"""

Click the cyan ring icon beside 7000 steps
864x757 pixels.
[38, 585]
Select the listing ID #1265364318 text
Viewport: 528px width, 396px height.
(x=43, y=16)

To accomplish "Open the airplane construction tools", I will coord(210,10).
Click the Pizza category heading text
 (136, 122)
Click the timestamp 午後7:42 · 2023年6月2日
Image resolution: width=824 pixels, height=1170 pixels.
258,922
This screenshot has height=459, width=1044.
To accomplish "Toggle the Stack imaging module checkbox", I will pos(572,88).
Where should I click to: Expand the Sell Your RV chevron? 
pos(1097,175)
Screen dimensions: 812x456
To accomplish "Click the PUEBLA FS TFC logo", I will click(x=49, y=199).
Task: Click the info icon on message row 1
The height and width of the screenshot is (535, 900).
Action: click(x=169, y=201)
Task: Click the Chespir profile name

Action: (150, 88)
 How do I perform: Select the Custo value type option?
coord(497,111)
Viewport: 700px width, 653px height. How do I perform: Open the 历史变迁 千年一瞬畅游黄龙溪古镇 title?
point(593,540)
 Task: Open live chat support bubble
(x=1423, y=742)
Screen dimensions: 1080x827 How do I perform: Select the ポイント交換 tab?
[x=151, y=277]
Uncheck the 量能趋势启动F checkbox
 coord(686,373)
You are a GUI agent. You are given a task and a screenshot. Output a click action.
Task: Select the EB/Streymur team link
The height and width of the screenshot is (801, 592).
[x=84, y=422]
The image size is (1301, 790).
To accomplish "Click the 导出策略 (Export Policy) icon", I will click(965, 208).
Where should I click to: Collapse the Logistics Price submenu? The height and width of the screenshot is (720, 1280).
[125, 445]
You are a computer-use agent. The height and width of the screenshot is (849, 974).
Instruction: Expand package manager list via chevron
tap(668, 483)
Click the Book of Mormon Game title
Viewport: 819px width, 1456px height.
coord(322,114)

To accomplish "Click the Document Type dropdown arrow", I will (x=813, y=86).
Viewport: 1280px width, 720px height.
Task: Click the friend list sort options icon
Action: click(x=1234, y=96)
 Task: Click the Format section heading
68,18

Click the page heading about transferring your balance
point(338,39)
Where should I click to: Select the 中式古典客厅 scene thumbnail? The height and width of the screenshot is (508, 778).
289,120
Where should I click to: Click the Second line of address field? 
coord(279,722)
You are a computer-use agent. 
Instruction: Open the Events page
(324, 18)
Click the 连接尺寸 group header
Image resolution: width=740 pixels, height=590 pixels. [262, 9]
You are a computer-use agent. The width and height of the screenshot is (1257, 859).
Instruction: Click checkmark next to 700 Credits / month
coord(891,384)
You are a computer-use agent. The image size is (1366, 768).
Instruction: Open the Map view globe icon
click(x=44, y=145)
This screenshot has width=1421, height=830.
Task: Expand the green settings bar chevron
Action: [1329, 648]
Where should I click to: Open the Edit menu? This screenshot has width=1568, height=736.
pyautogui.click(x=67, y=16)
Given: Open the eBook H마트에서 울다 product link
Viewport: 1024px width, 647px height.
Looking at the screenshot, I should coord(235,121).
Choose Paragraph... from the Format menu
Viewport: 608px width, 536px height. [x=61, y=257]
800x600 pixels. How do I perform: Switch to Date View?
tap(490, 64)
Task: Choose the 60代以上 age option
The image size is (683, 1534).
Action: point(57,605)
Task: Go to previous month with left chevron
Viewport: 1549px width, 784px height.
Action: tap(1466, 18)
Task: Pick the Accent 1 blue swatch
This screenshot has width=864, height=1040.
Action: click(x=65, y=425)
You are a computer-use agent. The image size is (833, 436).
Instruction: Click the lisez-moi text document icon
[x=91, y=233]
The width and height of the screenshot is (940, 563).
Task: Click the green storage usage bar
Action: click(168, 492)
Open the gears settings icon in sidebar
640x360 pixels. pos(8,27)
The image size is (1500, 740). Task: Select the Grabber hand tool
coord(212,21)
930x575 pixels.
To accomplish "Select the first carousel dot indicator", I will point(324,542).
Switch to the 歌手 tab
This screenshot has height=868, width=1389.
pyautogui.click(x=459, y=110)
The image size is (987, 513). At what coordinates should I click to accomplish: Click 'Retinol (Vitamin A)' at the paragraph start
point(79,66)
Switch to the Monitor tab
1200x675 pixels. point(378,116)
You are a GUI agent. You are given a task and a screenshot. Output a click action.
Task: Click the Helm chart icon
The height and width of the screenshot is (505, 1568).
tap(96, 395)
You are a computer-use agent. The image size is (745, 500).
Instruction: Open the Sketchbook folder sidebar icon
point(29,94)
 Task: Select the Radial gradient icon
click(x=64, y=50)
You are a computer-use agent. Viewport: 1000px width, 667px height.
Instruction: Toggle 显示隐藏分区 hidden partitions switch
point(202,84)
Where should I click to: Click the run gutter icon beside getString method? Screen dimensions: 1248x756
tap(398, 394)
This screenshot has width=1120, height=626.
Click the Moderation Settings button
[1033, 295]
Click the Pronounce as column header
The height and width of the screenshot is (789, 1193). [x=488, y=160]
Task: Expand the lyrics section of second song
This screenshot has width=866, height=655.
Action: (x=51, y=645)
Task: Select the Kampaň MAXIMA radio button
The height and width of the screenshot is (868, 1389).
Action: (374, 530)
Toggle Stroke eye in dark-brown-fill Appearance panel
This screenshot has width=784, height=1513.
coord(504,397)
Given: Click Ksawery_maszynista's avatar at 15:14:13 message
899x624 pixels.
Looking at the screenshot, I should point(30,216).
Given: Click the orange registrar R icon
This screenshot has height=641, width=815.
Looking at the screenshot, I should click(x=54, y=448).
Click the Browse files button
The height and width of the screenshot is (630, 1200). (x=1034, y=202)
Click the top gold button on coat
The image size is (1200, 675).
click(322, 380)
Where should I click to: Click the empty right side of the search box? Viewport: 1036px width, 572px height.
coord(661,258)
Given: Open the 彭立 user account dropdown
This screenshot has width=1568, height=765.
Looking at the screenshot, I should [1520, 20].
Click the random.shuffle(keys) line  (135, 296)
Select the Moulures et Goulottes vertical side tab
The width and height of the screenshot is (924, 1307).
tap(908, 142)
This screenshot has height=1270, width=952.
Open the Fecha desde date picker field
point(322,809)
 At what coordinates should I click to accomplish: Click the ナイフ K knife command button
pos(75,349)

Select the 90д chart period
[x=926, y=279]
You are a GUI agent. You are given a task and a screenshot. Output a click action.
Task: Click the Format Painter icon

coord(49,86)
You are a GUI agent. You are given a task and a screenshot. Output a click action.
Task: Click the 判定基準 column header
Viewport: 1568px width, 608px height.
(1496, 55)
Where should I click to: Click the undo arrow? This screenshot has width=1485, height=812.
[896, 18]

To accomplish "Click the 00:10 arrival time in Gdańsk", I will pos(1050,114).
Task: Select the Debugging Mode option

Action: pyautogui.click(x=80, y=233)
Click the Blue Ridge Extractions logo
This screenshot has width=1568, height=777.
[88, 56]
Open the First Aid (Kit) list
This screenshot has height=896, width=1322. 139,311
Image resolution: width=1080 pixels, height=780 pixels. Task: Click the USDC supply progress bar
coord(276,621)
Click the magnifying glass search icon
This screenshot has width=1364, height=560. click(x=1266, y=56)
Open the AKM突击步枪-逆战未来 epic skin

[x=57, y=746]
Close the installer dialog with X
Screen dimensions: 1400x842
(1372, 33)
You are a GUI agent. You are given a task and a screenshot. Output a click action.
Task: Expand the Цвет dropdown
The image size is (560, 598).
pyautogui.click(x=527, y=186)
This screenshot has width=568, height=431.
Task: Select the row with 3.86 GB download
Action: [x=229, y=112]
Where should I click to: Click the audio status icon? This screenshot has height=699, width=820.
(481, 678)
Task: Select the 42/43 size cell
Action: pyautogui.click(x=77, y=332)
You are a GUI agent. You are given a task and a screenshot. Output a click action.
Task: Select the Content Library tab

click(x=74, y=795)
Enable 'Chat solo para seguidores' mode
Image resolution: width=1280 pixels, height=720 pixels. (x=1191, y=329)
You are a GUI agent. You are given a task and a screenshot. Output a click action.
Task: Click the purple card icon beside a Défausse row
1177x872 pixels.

"""

→ **What is being asked**: Go through the records above and count every line that includes "computer". Give the number and nothing else.

→ **Task output**: 7